Please render all the rows below as a two-column CSV with the headers "instruction" and "click". Give one line per row, with its text in the first field and its answer in the second, each field quoted, line breaks replaced by spaces, and the pictures left out.

§ **INPUT DATA**:

○ ○ ○ ○ ○

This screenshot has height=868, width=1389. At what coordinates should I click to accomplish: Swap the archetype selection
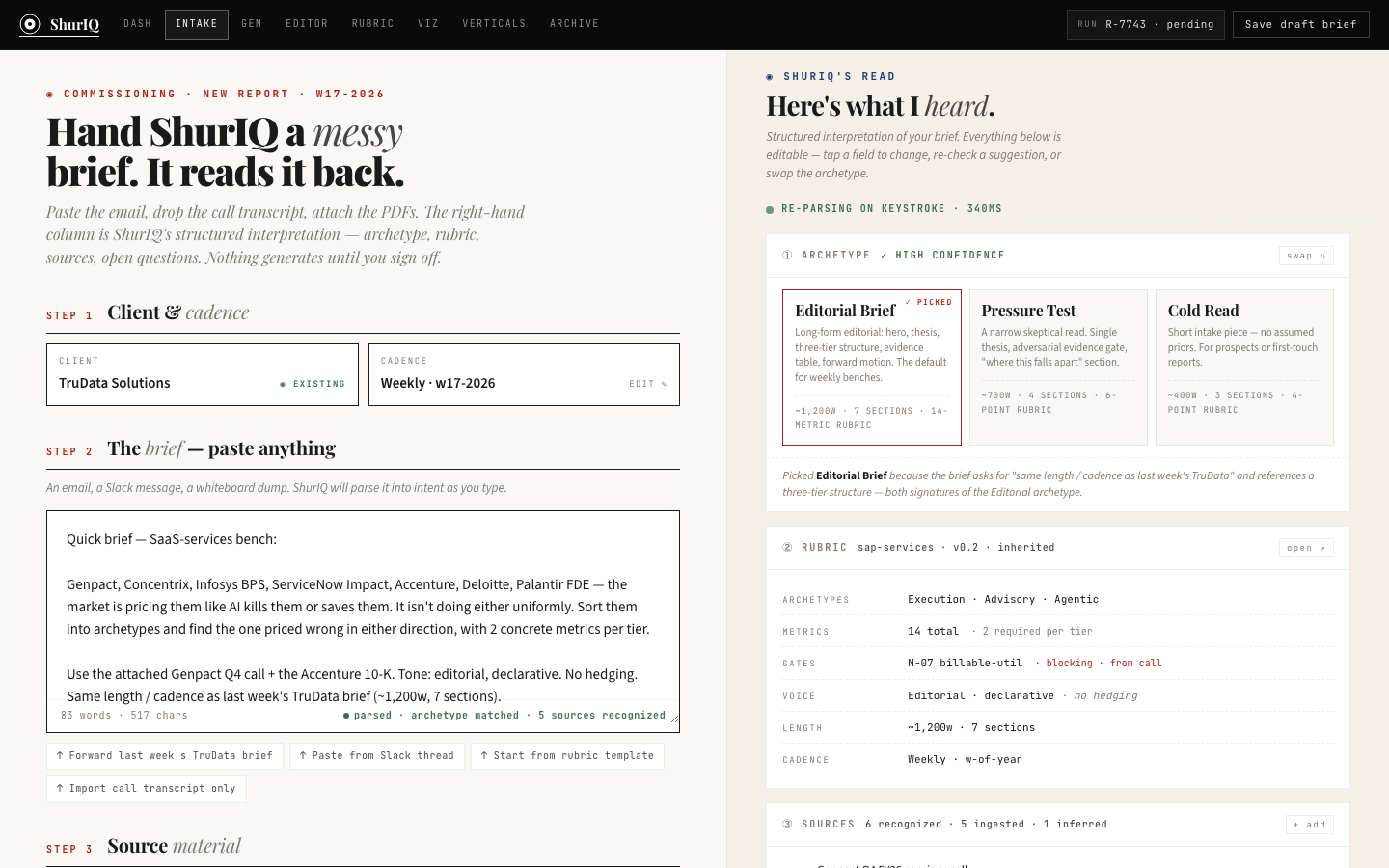(x=1305, y=256)
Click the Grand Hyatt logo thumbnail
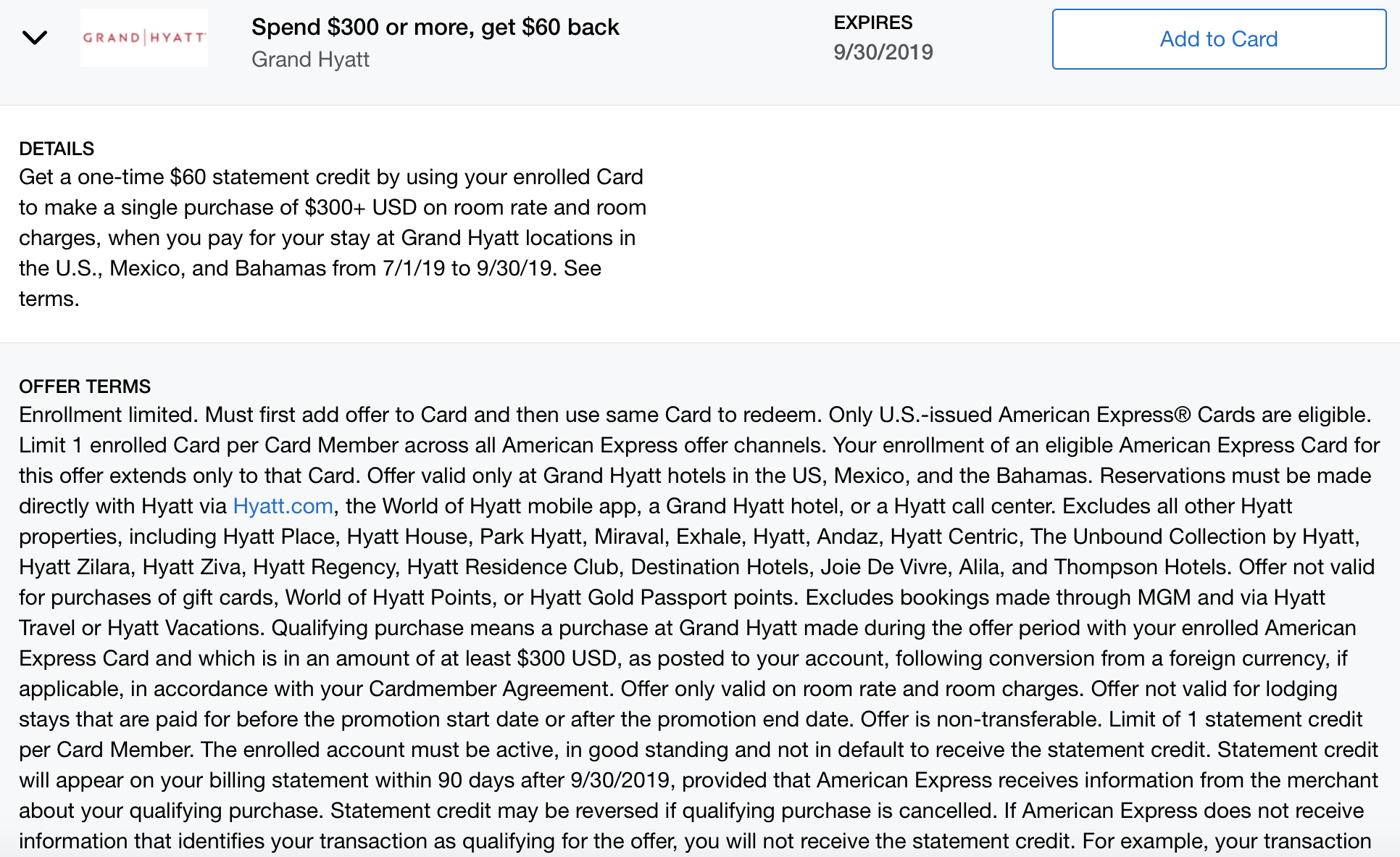 (143, 38)
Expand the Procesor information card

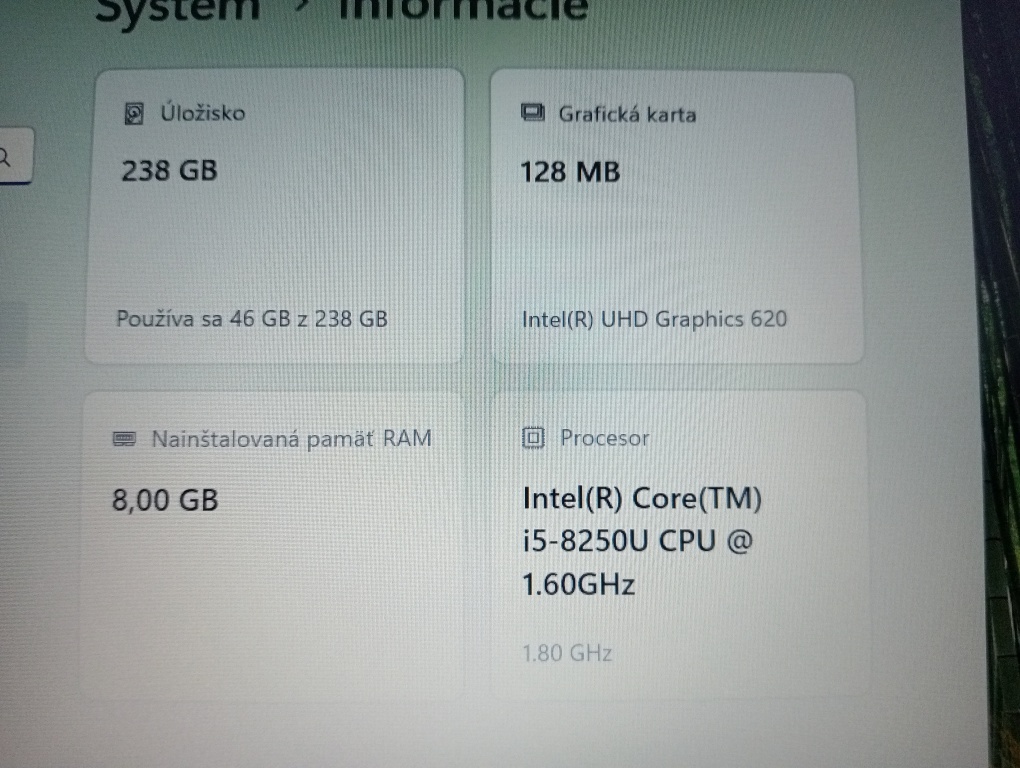click(x=675, y=540)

○ ○ ○ ○ ○

§ **OUTPUT FOR THIS TASK**:
instruction,click
"This screenshot has height=868, width=1389. At what coordinates should I click to accomplish: Swap the archetype selection","(x=1305, y=256)"
"Click the Grand Hyatt logo thumbnail","(143, 38)"
"Expand the Procesor information card","click(x=675, y=540)"